NVIDIA / OpenSeq2Seq

Toolkit for efficient experimentation with Speech Recognition, Text2Speech and NLP

https://nvidia.github.io/OpenSeq2Seq

Apache License 2.0

1.54k stars 371 forks source link

Clarity regarding vocab_file parameter in the config #445

Closed shiv6146 closed 5 years ago

shiv6146 commented 5 years ago

@blisc @borisgin What exactly does vocab_file mean? Should it be changed when different datasets are used or does it remain the same (27 symbols) irrespective of the dataset used? Does it make sense to use the trie_vocab.txt obtained after download_lm.sh for Librispeech to get better results?
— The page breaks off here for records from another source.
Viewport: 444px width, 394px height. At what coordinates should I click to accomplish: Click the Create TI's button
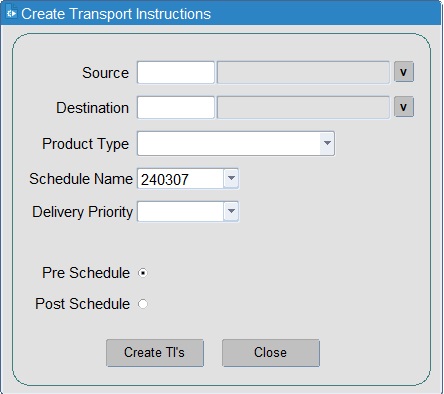(155, 353)
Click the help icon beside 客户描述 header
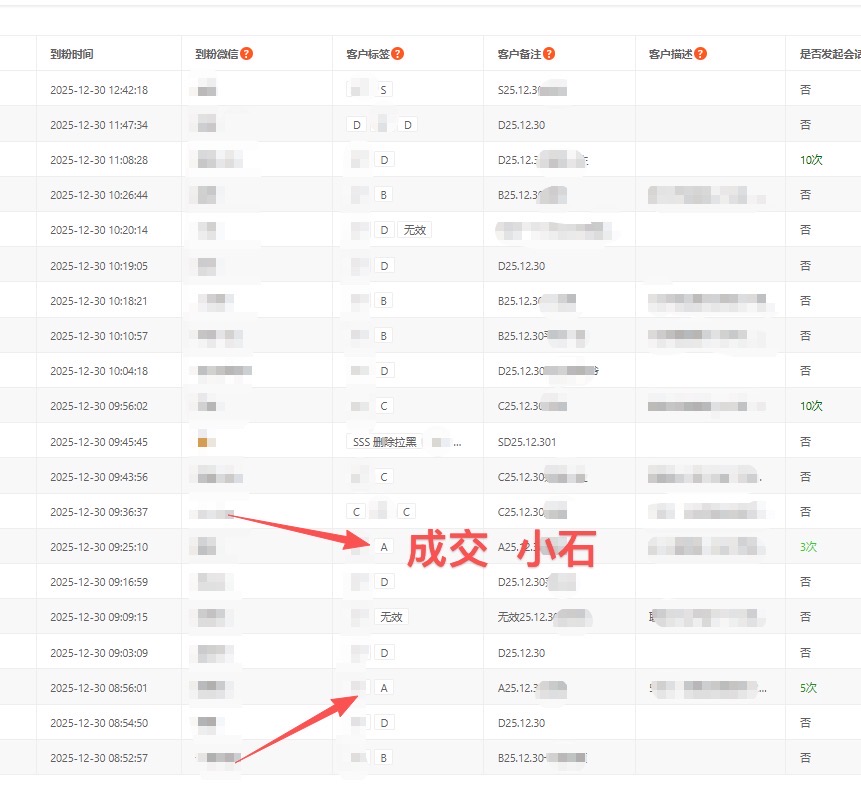Image resolution: width=861 pixels, height=790 pixels. tap(701, 54)
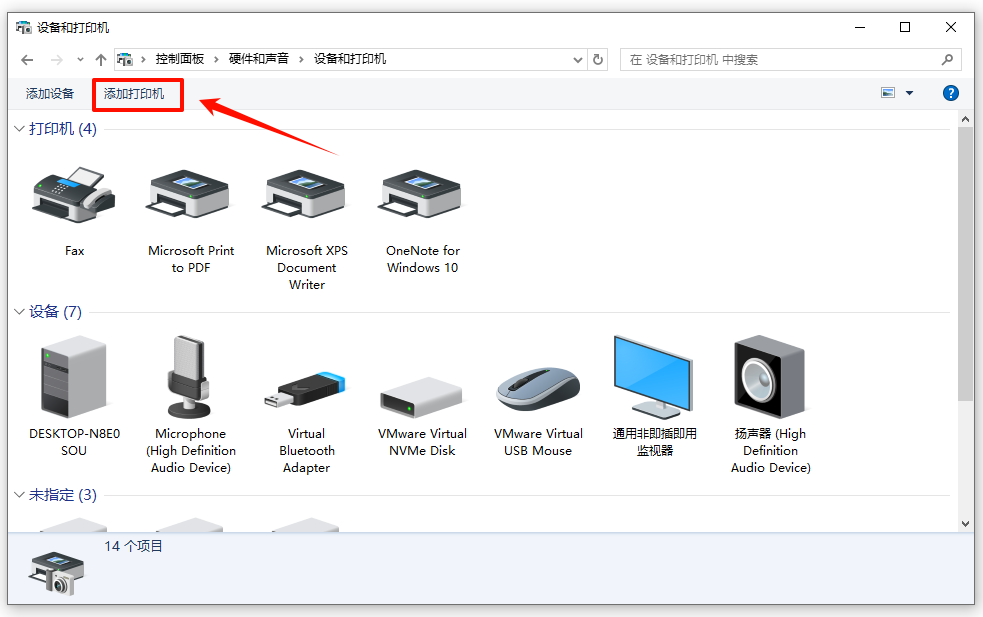
Task: Collapse the 设备 (7) group
Action: [19, 312]
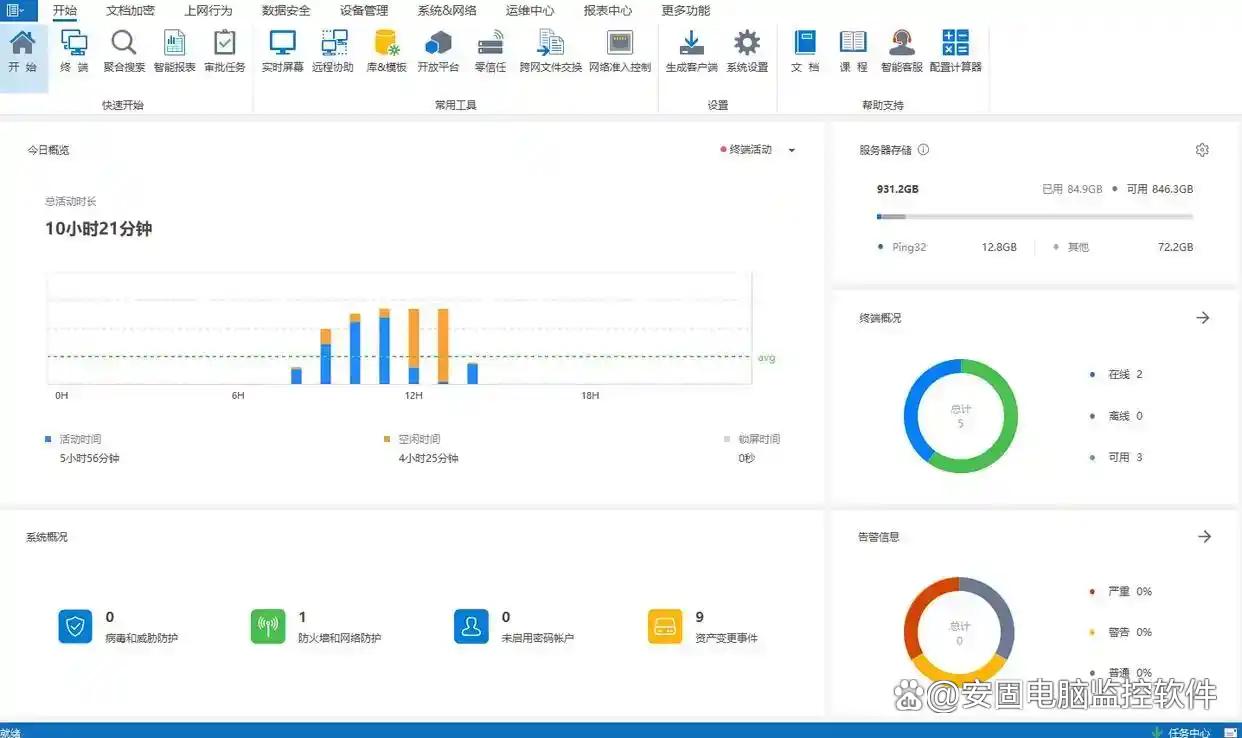Click the 聚合搜索 search icon
This screenshot has height=738, width=1242.
click(x=124, y=50)
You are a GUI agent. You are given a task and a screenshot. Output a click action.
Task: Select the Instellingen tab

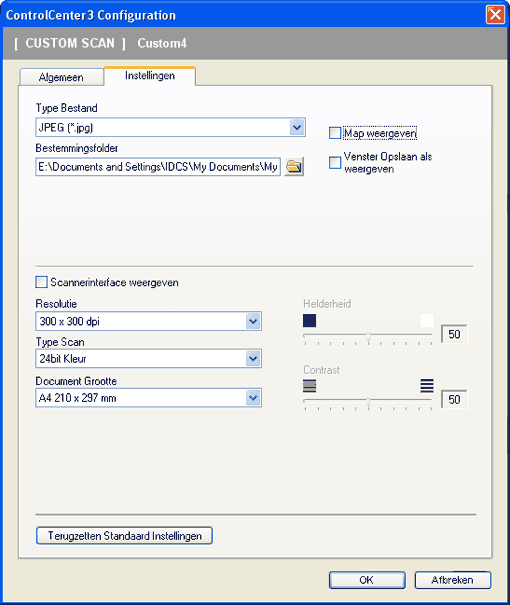(x=150, y=76)
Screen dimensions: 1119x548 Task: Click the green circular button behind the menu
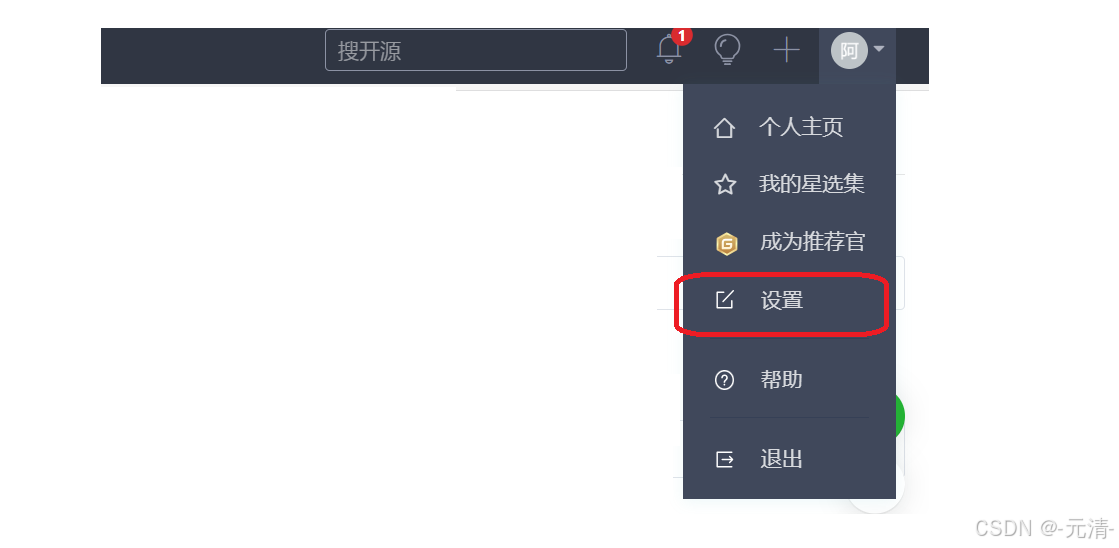pyautogui.click(x=900, y=416)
vsl9 commented 5 years ago

vocab_file is actually an alphabet, that is, a set of characters which a model can emit at each time step. There are 28 symbols in normalized LibriSpeech: 26 English characters + apostrophe + space. A CTC acoustic model has an additional CTC blank symbol. Of course, you can extend this alphabet for other datasets (see for example https://github.com/NVIDIA/OpenSeq2Seq/issues/443). trie_vocab.txt is a set of all words in LibriSpeech which is required for building a prefix tree (trie).

shiv6146 commented 5 years ago

@vsl9 Thanks for your insights :+1: This helps!